All of the data must be retyped exactly, with nothing left out.

(Data records)
_____

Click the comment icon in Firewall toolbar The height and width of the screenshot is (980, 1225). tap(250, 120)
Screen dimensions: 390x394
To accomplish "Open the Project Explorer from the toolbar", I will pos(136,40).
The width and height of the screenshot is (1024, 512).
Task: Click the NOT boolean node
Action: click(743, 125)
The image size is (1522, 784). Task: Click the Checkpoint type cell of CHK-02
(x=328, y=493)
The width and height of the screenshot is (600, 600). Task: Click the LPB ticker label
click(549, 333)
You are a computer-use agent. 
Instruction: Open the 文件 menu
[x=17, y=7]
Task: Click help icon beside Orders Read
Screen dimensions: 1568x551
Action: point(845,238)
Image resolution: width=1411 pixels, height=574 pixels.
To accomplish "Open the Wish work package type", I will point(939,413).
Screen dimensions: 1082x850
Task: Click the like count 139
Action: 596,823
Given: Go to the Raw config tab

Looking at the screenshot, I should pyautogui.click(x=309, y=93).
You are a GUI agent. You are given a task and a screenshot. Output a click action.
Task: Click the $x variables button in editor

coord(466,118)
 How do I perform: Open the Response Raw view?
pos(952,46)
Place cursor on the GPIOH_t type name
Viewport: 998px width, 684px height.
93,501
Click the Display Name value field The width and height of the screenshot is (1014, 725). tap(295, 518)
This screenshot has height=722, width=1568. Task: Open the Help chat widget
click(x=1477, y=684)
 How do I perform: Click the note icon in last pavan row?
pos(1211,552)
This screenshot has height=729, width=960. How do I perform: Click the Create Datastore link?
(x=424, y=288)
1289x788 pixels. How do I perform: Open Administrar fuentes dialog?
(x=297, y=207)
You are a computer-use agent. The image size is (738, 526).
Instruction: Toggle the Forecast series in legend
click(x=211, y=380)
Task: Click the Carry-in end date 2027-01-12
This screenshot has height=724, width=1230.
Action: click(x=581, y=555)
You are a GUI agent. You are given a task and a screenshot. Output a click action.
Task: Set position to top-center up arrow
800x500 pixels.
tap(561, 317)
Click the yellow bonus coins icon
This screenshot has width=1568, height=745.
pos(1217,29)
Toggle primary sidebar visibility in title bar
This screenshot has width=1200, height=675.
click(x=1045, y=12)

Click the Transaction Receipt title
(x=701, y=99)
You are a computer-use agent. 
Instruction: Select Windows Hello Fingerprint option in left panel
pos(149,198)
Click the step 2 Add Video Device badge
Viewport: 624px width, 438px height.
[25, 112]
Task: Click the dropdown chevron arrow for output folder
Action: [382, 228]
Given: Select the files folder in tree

_____

Solution -
Click the comment icon in Firewall toolbar The height and width of the screenshot is (980, 1225). tap(250, 120)
Screen dimensions: 390x394
To accomplish "Open the Project Explorer from the toolbar", I will pos(136,40).
The width and height of the screenshot is (1024, 512).
Task: Click the NOT boolean node
Action: click(743, 125)
The image size is (1522, 784). Task: Click the Checkpoint type cell of CHK-02
(x=328, y=493)
The width and height of the screenshot is (600, 600). Task: Click the LPB ticker label
click(549, 333)
You are a computer-use agent. 
Instruction: Open the 文件 menu
[x=17, y=7]
Task: Click help icon beside Orders Read
Screen dimensions: 1568x551
Action: point(845,238)
Image resolution: width=1411 pixels, height=574 pixels.
To accomplish "Open the Wish work package type", I will point(939,413).
Screen dimensions: 1082x850
Task: Click the like count 139
Action: 596,823
Given: Go to the Raw config tab

Looking at the screenshot, I should pyautogui.click(x=309, y=93).
You are a GUI agent. You are given a task and a screenshot. Output a click action.
Task: Click the $x variables button in editor

coord(466,118)
 How do I perform: Open the Response Raw view?
pos(952,46)
Place cursor on the GPIOH_t type name
Viewport: 998px width, 684px height.
93,501
Click the Display Name value field The width and height of the screenshot is (1014, 725). tap(295, 518)
This screenshot has height=722, width=1568. Task: Open the Help chat widget
click(x=1477, y=684)
 How do I perform: Click the note icon in last pavan row?
pos(1211,552)
This screenshot has height=729, width=960. How do I perform: Click the Create Datastore link?
(x=424, y=288)
1289x788 pixels. How do I perform: Open Administrar fuentes dialog?
(x=297, y=207)
You are a computer-use agent. The image size is (738, 526).
Instruction: Toggle the Forecast series in legend
click(x=211, y=380)
Task: Click the Carry-in end date 2027-01-12
This screenshot has height=724, width=1230.
Action: click(x=581, y=555)
You are a GUI agent. You are given a task and a screenshot. Output a click action.
Task: Set position to top-center up arrow
800x500 pixels.
tap(561, 317)
Click the yellow bonus coins icon
This screenshot has width=1568, height=745.
pos(1217,29)
Toggle primary sidebar visibility in title bar
This screenshot has width=1200, height=675.
click(x=1045, y=12)

Click the Transaction Receipt title
(x=701, y=99)
You are a computer-use agent. 
Instruction: Select Windows Hello Fingerprint option in left panel
pos(149,198)
Click the step 2 Add Video Device badge
Viewport: 624px width, 438px height.
[25, 112]
Task: Click the dropdown chevron arrow for output folder
Action: [382, 228]
Given: Select the files folder in tree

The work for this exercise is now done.